Weddings are ideally scheduled on minor holidays tied to Arawai or Boldrei, according to the Sovereign Book of Seasons. Marriage is an especially sacred sacrament to Vassals, as it is how Boldrei ties the community together — but Arawai presides alongside her as the love that brings new life into that community.
A farmer's planting prayer, transcribed in the Vassal Almanac of the Reaches:
"Arawai, the seed is in the ground. I've done what I can. The rest is yours and the rain's. Don't let me down — I've got mouths to feed and a debt at the grain exchange that won't pay itself."
Arawai and the Dark Six
Arawai's relationship with the Dark Six is more tangled than simple opposition.
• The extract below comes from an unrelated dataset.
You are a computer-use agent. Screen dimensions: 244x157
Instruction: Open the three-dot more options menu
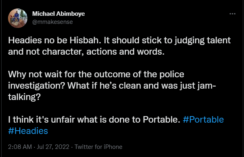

The Devourer is her brother. Where Arawai governs nature's bounty and benevolence, the Devourer is the lord of its destructive power. The two are inseparable in the understanding of the natural world, and even devout Vassals who would never pray to the Devourer as a deity beseech him at need. Arawai showed mortals how to harness the wind for sail and mill; the Devourer sends winds that snap masts and shatter buildings. The Pyrinean Creed frames the Devourer as despising the first people and their civilisation, seeing them only as prey — a struggle that continues to this day.
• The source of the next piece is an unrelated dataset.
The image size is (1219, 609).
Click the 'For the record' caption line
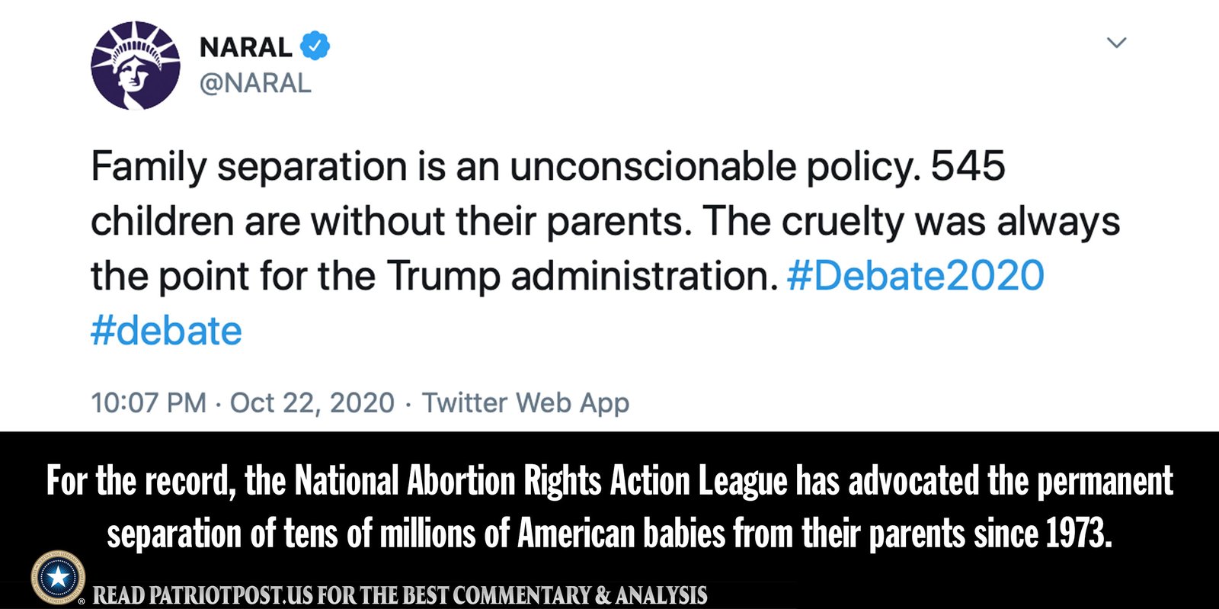(610, 481)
The Fury is Arawai's daughter, at least in the most widely circulated Pyrinean myth. This origin is generally understood as metaphor: when a storm destroys a long-awaited harvest, the anguish born from that destruction is the Fury — the Devourer is her father because devastation is the seed from which she grows. The Fury was once called Szorawai before she lost herself to her domain.
Arawai's doctrine acknowledges that unchecked growth can itself become monstrous. Crops choke soil. Nurturing love turns possessive. The faith teaches that even abundance must be tempered, and that neglect — not malice — is often the greater sin.
Sects and Cults
The Three Faces of the Wild honours Arawai, Balinor, and Shargon (the Devourer). Found primarily in rural communities, it draws farmers, hunters, and wanderers who hold that the wild cannot be fully tamed and must be respected on its own terms. Members sometimes engage in ritual destruction — burning a portion of a field — as an offering to the Devourer, keeping him from striking where he is not invited. They practise free-range grazing and low-impact farming, and have clashed with House Vadalis and House Cannith enclaves over these principles.
The Three Faces of Love honours Arawai, Boldrei, and the Fury in her pre-Schism name, Szorawai. This is a more urban cult, recruiting mediators, midwives, innkeepers, bartenders, poets, and others who work with the bonds between people. The cult excels at matchmaking, conflict mediation, and quiet social intervention.
Arawai in the Modern Age
In the aftermath of the Last War, Arawai's worship has expanded significantly among refugees rebuilding shattered communities, farmers reclaiming land scarred by arcane warfare, and healers tending to populations that have known years of hunger and displacement. She is widely invoked as the Sovereign of slow recovery — not miraculous restoration, but the patient, deliberate work of coaxing life from damaged ground.
"People speak of the Mourning as if the land simply stopped. It didn't stop. It changed. The question Arawai asks is whether we changed with it, or whether we are still planting in dead soil and expecting a harvest." — Brother Omath Teln, Vassal lay-priest, Refugee Settlements, Cyran Border
Common Sayings and Invocations
"By Arawai's grace."
"The fields will answer."
"What we tend, survives."
"The harvest doesn't come for those who only pray."